| GIVEN REQUEST |
Reproduce the data below with "search field" substituted by "search box" and everything else unchanged, leaving out the pictures.

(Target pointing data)

------------------------------------------------

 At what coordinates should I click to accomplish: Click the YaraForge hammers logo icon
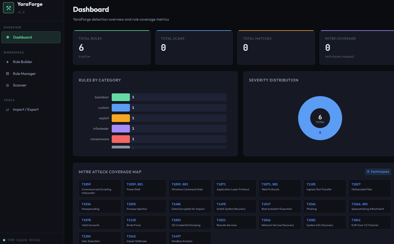tap(8, 7)
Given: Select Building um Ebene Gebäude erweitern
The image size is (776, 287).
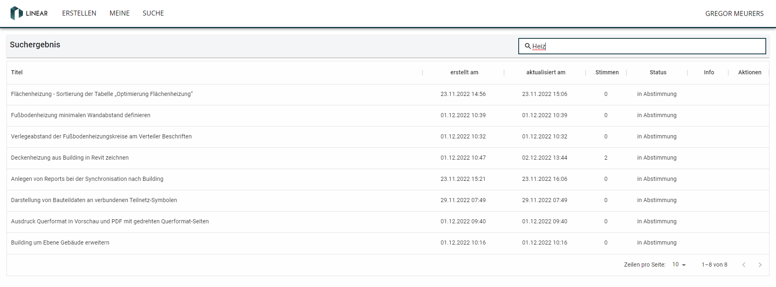Looking at the screenshot, I should pos(60,243).
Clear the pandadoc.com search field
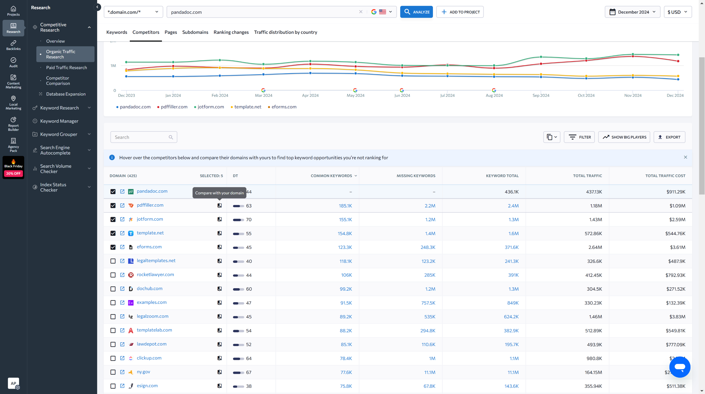Image resolution: width=705 pixels, height=394 pixels. [361, 12]
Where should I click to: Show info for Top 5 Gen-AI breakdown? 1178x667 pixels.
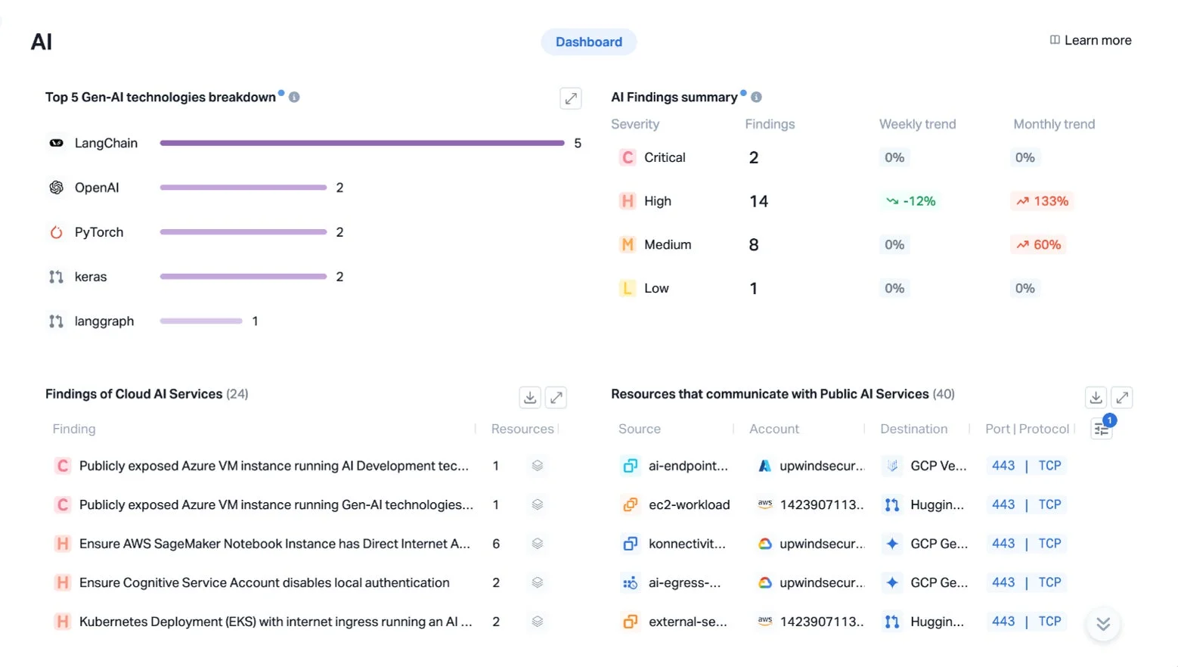(294, 98)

------------------------------------------------

| FINAL RESULT |
 At what coordinates should I click to accomplish: Click the YaraForge hammers logo icon
tap(8, 7)
Given: Select Building um Ebene Gebäude erweitern
The image size is (776, 287).
Looking at the screenshot, I should pos(60,243).
Clear the pandadoc.com search box
Image resolution: width=705 pixels, height=394 pixels. [361, 12]
Where should I click to: Show info for Top 5 Gen-AI breakdown? 1178x667 pixels.
(294, 98)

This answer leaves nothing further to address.